- Written request
Revise the records below by replacing "Where should I click to" with "Where do I click to" wherever it appears, and reproduce them with everything else unchanged.

Records on locating visible targets
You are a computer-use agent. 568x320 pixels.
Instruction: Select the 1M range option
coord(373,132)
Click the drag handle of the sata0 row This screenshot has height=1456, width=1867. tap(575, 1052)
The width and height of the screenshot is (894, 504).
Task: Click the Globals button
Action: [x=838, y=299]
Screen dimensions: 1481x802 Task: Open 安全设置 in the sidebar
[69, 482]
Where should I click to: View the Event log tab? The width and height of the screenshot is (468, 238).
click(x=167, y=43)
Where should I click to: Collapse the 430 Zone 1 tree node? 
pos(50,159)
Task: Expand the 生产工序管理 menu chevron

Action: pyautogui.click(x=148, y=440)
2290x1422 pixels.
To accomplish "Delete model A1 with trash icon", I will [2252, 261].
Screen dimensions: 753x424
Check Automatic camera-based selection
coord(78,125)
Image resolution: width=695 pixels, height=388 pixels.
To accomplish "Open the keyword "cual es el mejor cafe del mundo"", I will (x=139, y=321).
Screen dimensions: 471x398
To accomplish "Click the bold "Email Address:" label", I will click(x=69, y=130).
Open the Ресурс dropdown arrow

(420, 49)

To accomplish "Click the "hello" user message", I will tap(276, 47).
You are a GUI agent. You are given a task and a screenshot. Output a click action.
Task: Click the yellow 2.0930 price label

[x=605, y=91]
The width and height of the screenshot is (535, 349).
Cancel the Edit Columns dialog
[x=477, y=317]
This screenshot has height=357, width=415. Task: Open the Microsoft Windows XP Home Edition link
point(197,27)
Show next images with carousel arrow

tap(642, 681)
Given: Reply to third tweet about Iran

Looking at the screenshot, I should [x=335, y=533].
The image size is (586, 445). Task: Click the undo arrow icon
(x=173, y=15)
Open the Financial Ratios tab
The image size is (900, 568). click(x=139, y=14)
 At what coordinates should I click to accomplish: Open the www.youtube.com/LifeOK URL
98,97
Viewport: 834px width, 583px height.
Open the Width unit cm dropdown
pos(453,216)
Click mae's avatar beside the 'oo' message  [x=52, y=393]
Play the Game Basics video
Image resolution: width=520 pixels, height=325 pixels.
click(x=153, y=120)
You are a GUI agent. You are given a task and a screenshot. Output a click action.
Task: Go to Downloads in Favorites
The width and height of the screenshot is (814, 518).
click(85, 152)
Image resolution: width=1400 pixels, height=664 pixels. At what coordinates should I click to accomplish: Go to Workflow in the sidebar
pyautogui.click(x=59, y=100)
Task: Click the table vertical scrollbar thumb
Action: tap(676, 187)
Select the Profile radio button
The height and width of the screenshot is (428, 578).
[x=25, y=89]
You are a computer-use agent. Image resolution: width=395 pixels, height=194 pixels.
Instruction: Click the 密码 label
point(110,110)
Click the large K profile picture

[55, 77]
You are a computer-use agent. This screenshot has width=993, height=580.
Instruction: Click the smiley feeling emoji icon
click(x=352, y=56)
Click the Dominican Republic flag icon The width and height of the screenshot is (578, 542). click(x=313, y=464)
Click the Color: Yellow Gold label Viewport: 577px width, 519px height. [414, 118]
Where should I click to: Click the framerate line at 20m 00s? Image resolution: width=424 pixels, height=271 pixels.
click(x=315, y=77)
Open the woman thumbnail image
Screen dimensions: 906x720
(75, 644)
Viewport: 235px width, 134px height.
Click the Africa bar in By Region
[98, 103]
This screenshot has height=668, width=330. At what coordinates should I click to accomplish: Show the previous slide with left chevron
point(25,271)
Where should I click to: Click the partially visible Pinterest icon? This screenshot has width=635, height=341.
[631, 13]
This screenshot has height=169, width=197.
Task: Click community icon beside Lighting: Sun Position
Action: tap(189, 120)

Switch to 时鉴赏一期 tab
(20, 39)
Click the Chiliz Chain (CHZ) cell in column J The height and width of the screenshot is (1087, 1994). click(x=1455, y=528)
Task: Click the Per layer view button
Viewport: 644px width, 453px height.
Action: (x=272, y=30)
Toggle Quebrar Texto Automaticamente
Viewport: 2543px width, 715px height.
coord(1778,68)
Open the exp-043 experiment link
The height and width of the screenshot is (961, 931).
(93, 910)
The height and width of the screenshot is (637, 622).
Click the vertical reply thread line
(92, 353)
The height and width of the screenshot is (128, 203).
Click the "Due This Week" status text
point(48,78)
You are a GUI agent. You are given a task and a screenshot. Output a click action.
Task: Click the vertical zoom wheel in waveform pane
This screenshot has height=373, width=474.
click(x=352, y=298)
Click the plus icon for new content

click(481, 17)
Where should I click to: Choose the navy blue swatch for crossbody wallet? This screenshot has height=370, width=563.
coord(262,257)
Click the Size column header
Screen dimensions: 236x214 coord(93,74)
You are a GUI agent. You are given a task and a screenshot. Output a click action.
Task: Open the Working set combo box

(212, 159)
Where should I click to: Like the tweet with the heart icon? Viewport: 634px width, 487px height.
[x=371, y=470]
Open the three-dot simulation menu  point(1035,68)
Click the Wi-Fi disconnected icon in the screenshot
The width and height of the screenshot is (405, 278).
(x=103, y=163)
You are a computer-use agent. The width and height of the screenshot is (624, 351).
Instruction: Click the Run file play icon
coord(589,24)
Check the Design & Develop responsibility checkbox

- Solved problem
You are a computer-use agent. 568x320 pixels.
Instruction: Select the 1M range option
coord(373,132)
Click the drag handle of the sata0 row This screenshot has height=1456, width=1867. tap(575, 1052)
The width and height of the screenshot is (894, 504).
Task: Click the Globals button
Action: [x=838, y=299]
Screen dimensions: 1481x802 Task: Open 安全设置 in the sidebar
[69, 482]
Where do I click to: View the Event log tab? The width and height of the screenshot is (468, 238).
click(x=167, y=43)
Where do I click to: Collapse the 430 Zone 1 tree node? 
pos(50,159)
Task: Expand the 生产工序管理 menu chevron

Action: pyautogui.click(x=148, y=440)
2290x1422 pixels.
To accomplish "Delete model A1 with trash icon", I will [2252, 261].
Screen dimensions: 753x424
Check Automatic camera-based selection
coord(78,125)
Image resolution: width=695 pixels, height=388 pixels.
To accomplish "Open the keyword "cual es el mejor cafe del mundo"", I will (x=139, y=321).
Screen dimensions: 471x398
To accomplish "Click the bold "Email Address:" label", I will click(x=69, y=130).
Open the Ресурс dropdown arrow

(420, 49)

To accomplish "Click the "hello" user message", I will tap(276, 47).
You are a GUI agent. You are given a task and a screenshot. Output a click action.
Task: Click the yellow 2.0930 price label

[x=605, y=91]
The width and height of the screenshot is (535, 349).
Cancel the Edit Columns dialog
[x=477, y=317]
This screenshot has height=357, width=415. Task: Open the Microsoft Windows XP Home Edition link
point(197,27)
Show next images with carousel arrow

tap(642, 681)
Given: Reply to third tweet about Iran

Looking at the screenshot, I should [x=335, y=533].
The image size is (586, 445). Task: Click the undo arrow icon
(x=173, y=15)
Open the Financial Ratios tab
The image size is (900, 568). click(x=139, y=14)
 At what coordinates should I click to accomplish: Open the www.youtube.com/LifeOK URL
98,97
Viewport: 834px width, 583px height.
Open the Width unit cm dropdown
pos(453,216)
Click mae's avatar beside the 'oo' message  [x=52, y=393]
Play the Game Basics video
Image resolution: width=520 pixels, height=325 pixels.
click(x=153, y=120)
You are a GUI agent. You are given a task and a screenshot. Output a click action.
Task: Go to Downloads in Favorites
The width and height of the screenshot is (814, 518).
click(85, 152)
Image resolution: width=1400 pixels, height=664 pixels. At what coordinates should I click to accomplish: Go to Workflow in the sidebar
pyautogui.click(x=59, y=100)
Task: Click the table vertical scrollbar thumb
Action: tap(676, 187)
Select the Profile radio button
The height and width of the screenshot is (428, 578).
[x=25, y=89]
You are a computer-use agent. Image resolution: width=395 pixels, height=194 pixels.
Instruction: Click the 密码 label
point(110,110)
Click the large K profile picture

[55, 77]
You are a computer-use agent. This screenshot has width=993, height=580.
Instruction: Click the smiley feeling emoji icon
click(x=352, y=56)
Click the Dominican Republic flag icon The width and height of the screenshot is (578, 542). click(x=313, y=464)
Click the Color: Yellow Gold label Viewport: 577px width, 519px height. [414, 118]
Where do I click to: Click the framerate line at 20m 00s? Image resolution: width=424 pixels, height=271 pixels.
click(x=315, y=77)
Open the woman thumbnail image
Screen dimensions: 906x720
(75, 644)
Viewport: 235px width, 134px height.
Click the Africa bar in By Region
[98, 103]
This screenshot has height=668, width=330. At what coordinates should I click to accomplish: Show the previous slide with left chevron
point(25,271)
Where do I click to: Click the partially visible Pinterest icon? This screenshot has width=635, height=341.
[631, 13]
This screenshot has height=169, width=197.
Task: Click community icon beside Lighting: Sun Position
Action: tap(189, 120)

Switch to 时鉴赏一期 tab
(20, 39)
Click the Chiliz Chain (CHZ) cell in column J The height and width of the screenshot is (1087, 1994). click(x=1455, y=528)
Task: Click the Per layer view button
Viewport: 644px width, 453px height.
Action: (x=272, y=30)
Toggle Quebrar Texto Automaticamente
Viewport: 2543px width, 715px height.
coord(1778,68)
Open the exp-043 experiment link
The height and width of the screenshot is (961, 931).
(93, 910)
The height and width of the screenshot is (637, 622).
Click the vertical reply thread line
(92, 353)
The height and width of the screenshot is (128, 203).
Click the "Due This Week" status text
point(48,78)
You are a GUI agent. You are given a task and a screenshot. Output a click action.
Task: Click the vertical zoom wheel in waveform pane
This screenshot has height=373, width=474.
click(x=352, y=298)
Click the plus icon for new content

click(481, 17)
Where do I click to: Choose the navy blue swatch for crossbody wallet? This screenshot has height=370, width=563.
coord(262,257)
Click the Size column header
Screen dimensions: 236x214 coord(93,74)
You are a GUI agent. You are given a task and a screenshot. Output a click action.
Task: Open the Working set combo box

(212, 159)
Where do I click to: Like the tweet with the heart icon? Viewport: 634px width, 487px height.
[x=371, y=470]
Open the three-dot simulation menu  point(1035,68)
Click the Wi-Fi disconnected icon in the screenshot
The width and height of the screenshot is (405, 278).
(x=103, y=163)
You are a computer-use agent. The width and height of the screenshot is (624, 351).
Instruction: Click the Run file play icon
coord(589,24)
Check the Design & Develop responsibility checkbox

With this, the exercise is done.